From the very start, Silo has been a mystery show. What was the Silo government doing with its birth control? What did they know about life beyond the door to the outside? Who was behind all these murders? What could Juliette Nichols (Rebecca Ferguson) do about it?
Season 1 ends with some resolutions. But ultimately what season 1 ends with is a lot more questions — and frankly, that’s for the best. The arc of Hugh Howey’s Wool series promises a lot more sci-fi intrigue than we got in Silo season 1. And the ending of season 1 promises a much bigger, more complicated season 2.
[Ed. note: This post contains spoilers for the end of Silo season 1, and some discussion of the first book in the Silo series, Wool.]
What does Silo’s season 1 ending mean?
In a certain light, Silo season 1 is burdened by all its conspiracies. Luckily (or unluckily, for her), Juliette manages to untangle most of them in just a few weeks as sheriff. The government has been effectively controlling the population by keeping some people sterile. Robert (Common) and Judicial have been surveilling the Silo and controlling the citizens through a mix of espionage, brutal force, and bureaucratic nonsense. George’s death was actually suicide, trying to escape Judicial’s clutches. And the new mayor Bernard (Tim Robbins) has been colluding with Robert to keep the Silo population placated and in the dark.
But the full extent of their control isn’t something Juliette, or the audience, fully understand. After all, we get hints that the denizens of the Silo might be getting drugged so they forget the outside world (explaining why no one remembers what “stars” are, even after just a little over a hundred years underground). It’s not something Silo really gets into — yet — but it seems in line with the mysterious Founders’ mission to focus on life in the Silo.
Perhaps most importantly, Juliette learns what outside the Silo actually looks like — and it’s actually worse than the government was letting people know. The idyllic “outside” Juliette and others had been spreading was an illusion, seemingly a visual effect the government made so those sent outside the Silo would feel the urge to clean the sensor before dying.
Ultimately, Juliette is able to stay alive thanks to actually functional heat tape that keeps her suit airtight. And by getting over the hill she sees two very important things: The world up top is even more desolate and ruined than the cameras led them to believe, and there are many other silos.
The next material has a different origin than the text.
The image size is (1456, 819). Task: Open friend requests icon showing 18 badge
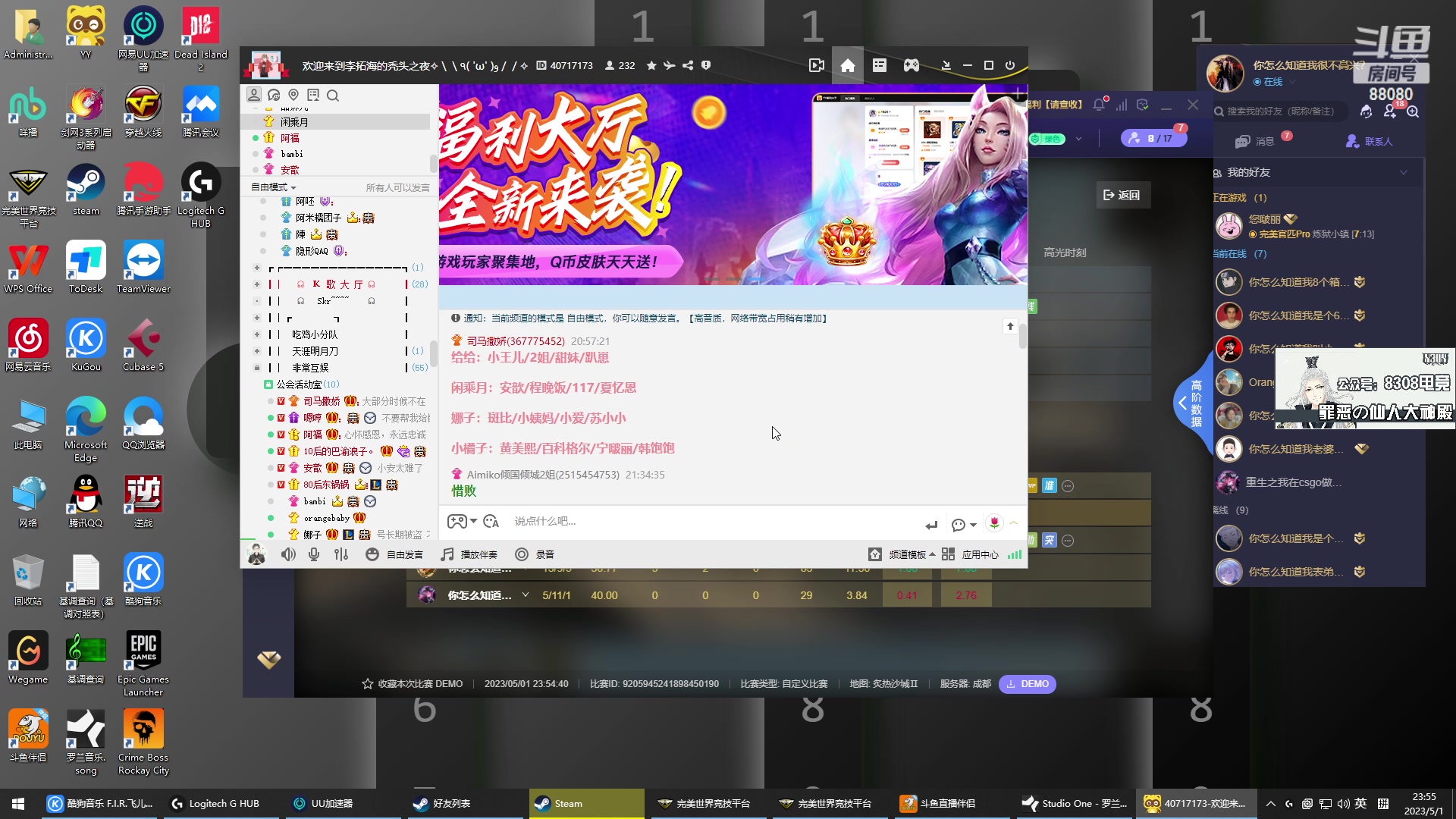click(x=1390, y=111)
It is a perfect place to leave Silo to pick up in an already-greenlit season 2. The “What’s outside the Silo?” puzzle took a backseat to most of the inside-Silo intrigue. But it was also the problem looming over everything, a mysterious motivating factor behind both Julliette’s personal questions with George and Bernard’s efforts to keep the Silo under his thumb. Though season 1 could get bogged down in one mystery over another, the final episode promises to unite these all behind the bigger, animating force. There are more silos, more people, and more dire circumstances to explore than just that of Julliette’s Silo.
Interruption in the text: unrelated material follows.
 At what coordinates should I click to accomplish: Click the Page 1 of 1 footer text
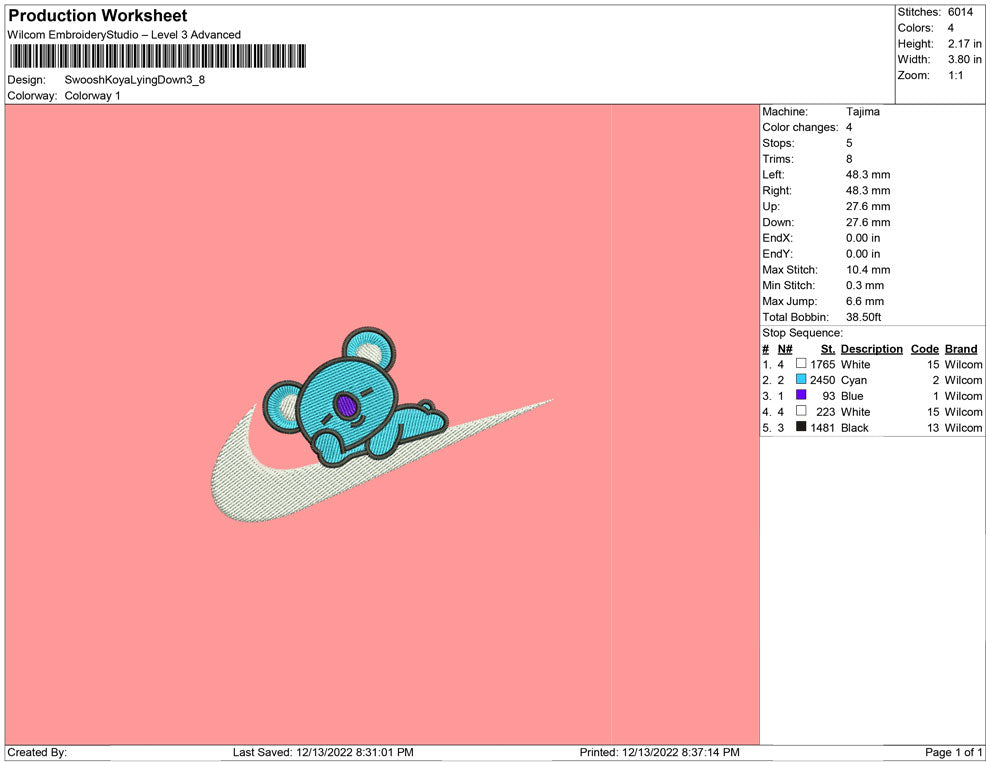point(954,752)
Which is good, since the Wool book series Silo is based on has even bigger problems afoot once Julliette understands the full extent of the conspiracy.
How does the first Silo book end?
[Ed. note: This is where the book spoilers start, obviously, so only read on if you want to know what happens in the book and maybe the show.]
Interestingly enough, though Silo is fairly faithful to the overall plot of the first book, Wool, the season stops short of where the book ends.
In the book, after Juliette gets sent out to clean, she finds herself at the entrance to another Silo. A man explains that she’s currently in Silo 17, where he is the lone survivor of an uprising several years back. He shows her how to make contact between silos and she reconnects with her IT guy in her home Silo (Silo 18), and together they force Bernard to reveal his real plan. Turns out, the silos have been frequently disrupted by rebellions, which often fail. But if a Silo rebellion succeeds, then the authorities in Silo 1 will exterminate everyone in that silo; Bernard simply hoped that maintaining order would be for the greater good. In the end, Bernard gets sent outside to clean (and dies), while Juliette is overwhelmingly elected mayor of Silo 18.
We’re not sure yet how closely the show will follow the rest of Wool, or the rest of the Wool series for that matter. But it’s yet another compelling place for the show to go — a sci-fi series that’s asking: Maybe that government conspiracy… made some points?